Assim, o fim das moratórias “será apenas o primeiro passo para um círculo vicioso que necessita de ser previsto pois caso não o seja, as consequências para o mercado imobiliário serão extremamente gravosas, uma vez que o expetável aumento do crédito de cobrança duvidosa implicará um aumento das provisões constituídas pelas instituições financeiras, bem como um aumento do stock de imóveis entregues em dação em pagamento detidos pelos bancos”, alerta a consultora.

“Vamos ver um muito maior dinamismo do lado da oferta imobiliária e uma procura imobiliária muito limitada por falta de financiamento, o que se refletirá, pelas normais leis do mercado, numa contração dos preços e na mudança de paradigma do mercado que, até agora, tem estado a ser liderado pelos proprietários, dada a escassez de produto”, diz ainda Manuel Braga.

Assim, a Imovendo deixa um alerta e garante ser importante garantir que o fim deste apoio seja um processo gradual “de modo a não se correr o risco de inundar o mercado com oferta que não será absorvida em tempo útil e que pressionará ainda mais os preços para valores inferiores aos atualmente praticados” e que não terá como colateral a contração do financiamento da economia.

Se isso acontecer, é certo: “A resiliência do setor dificilmente conseguirá continuar a ser assegurada e o porto de abrigo que o imobiliário ainda é, deixá-lo-á de ser”.

 

Malparado

Recorde-se que, recentemente, a Moody’s projeta que o rácio de crédito malparado do sistema bancário português fique acima dos 9% no próximo ano. Este é um valor que fica muito acima dos 5,5% registados no terceiro trimestre do ano passado.

“De acordo com o nosso cenário base, esperamos que o rácio de crédito malparado para os bancos portugueses vá aumentar para acima de 9% em 2022, o que compara com o rácio mais recente de 5,5% no terceiro trimestre de 2020”, disse Pepa Mori, analista da agência de rating, durante a conferência “Tendências de Crédito – Oportunidades de Crescimento de Portugal pós-pandemia”.

Ora, a principal preocupação da agência no que diz respeito à banca nacional “é que a tendência de aumento da qualidade de ativos” registada antes vai “reverter agudamente quando as medidas de apoios aos tomadores de crédito que foram implementadas pelas autoridades terminarem”, como é o caso dos empréstimos com garantia pública e as moratórias.

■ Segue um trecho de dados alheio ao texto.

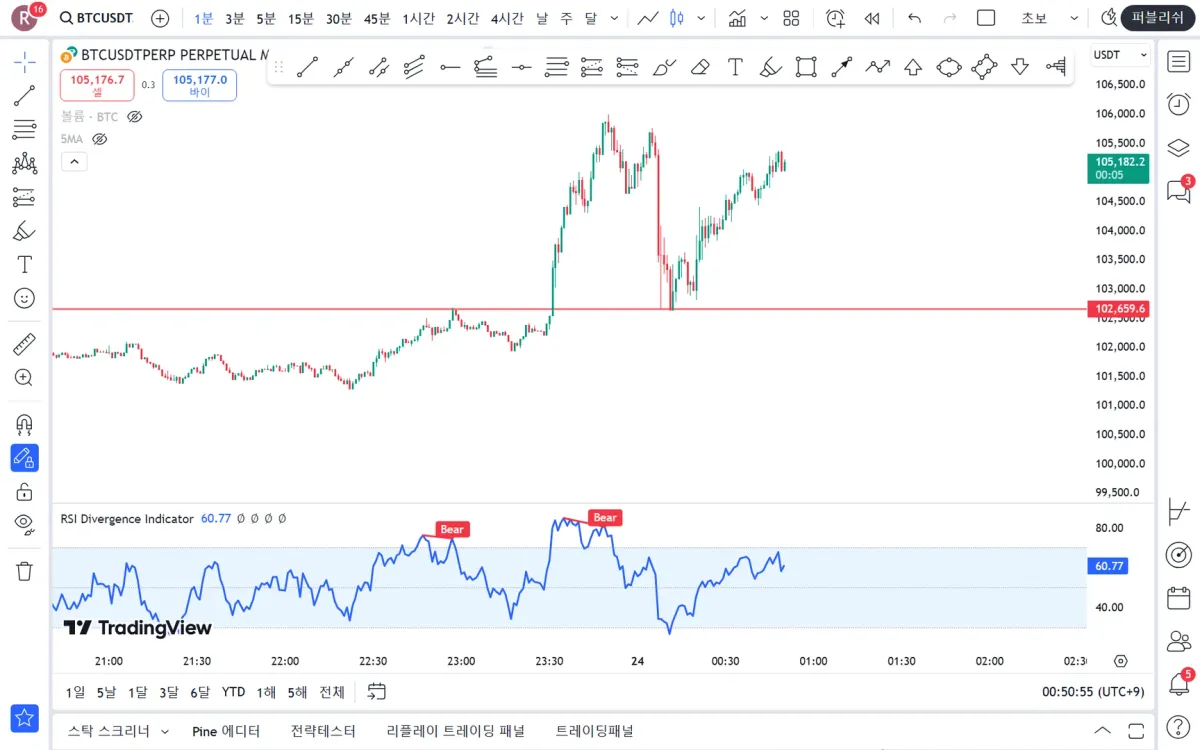1200x750 pixels.
Task: Collapse the indicator legend chevron
Action: 74,161
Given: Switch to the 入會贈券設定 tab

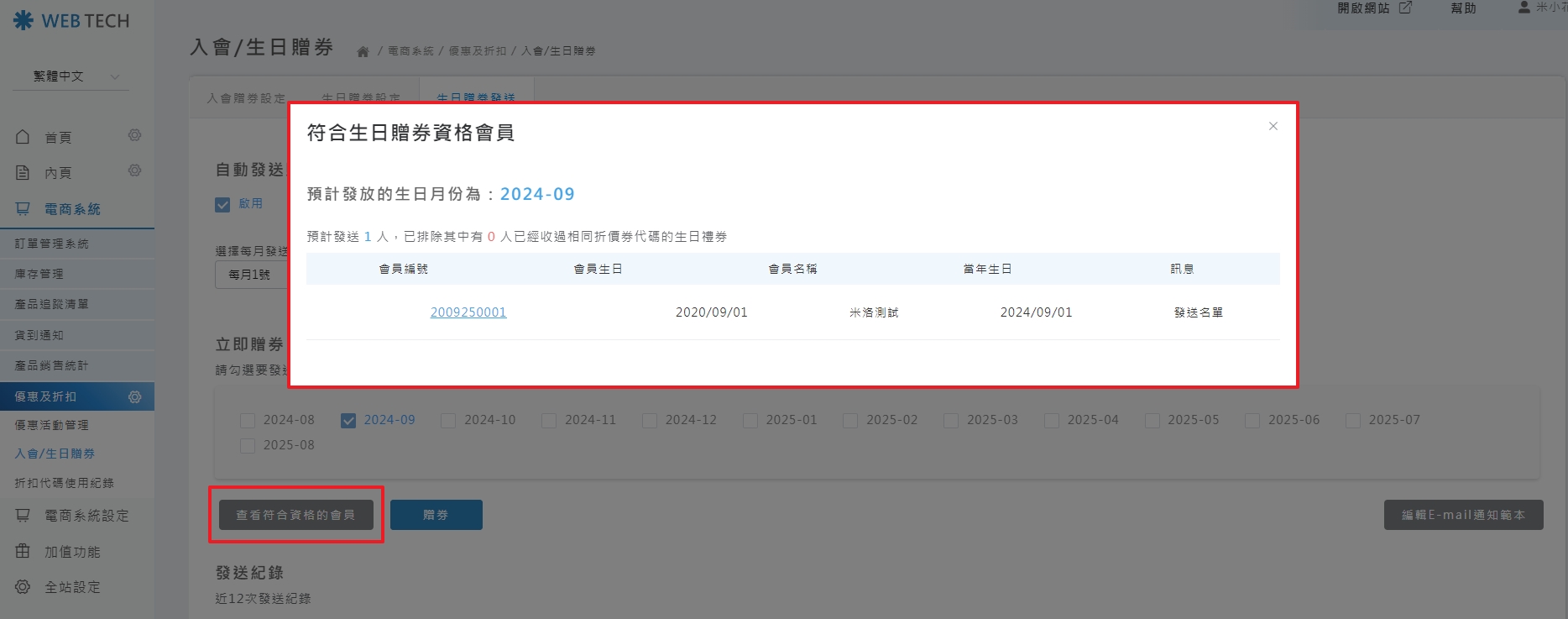Looking at the screenshot, I should pos(246,98).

“Atualmente, os bancos portugueses têm mais de 22% das suas carteiras de crédito debaixo de moratórias de pagamento, uma das mais altas da União Europeia”, alerta a analista, antecipando que “o aumento de crédito malparado só irá ficar totalmente visível depois desta data, se não for aprovada nenhuma extensão adicional pelas autoridades”.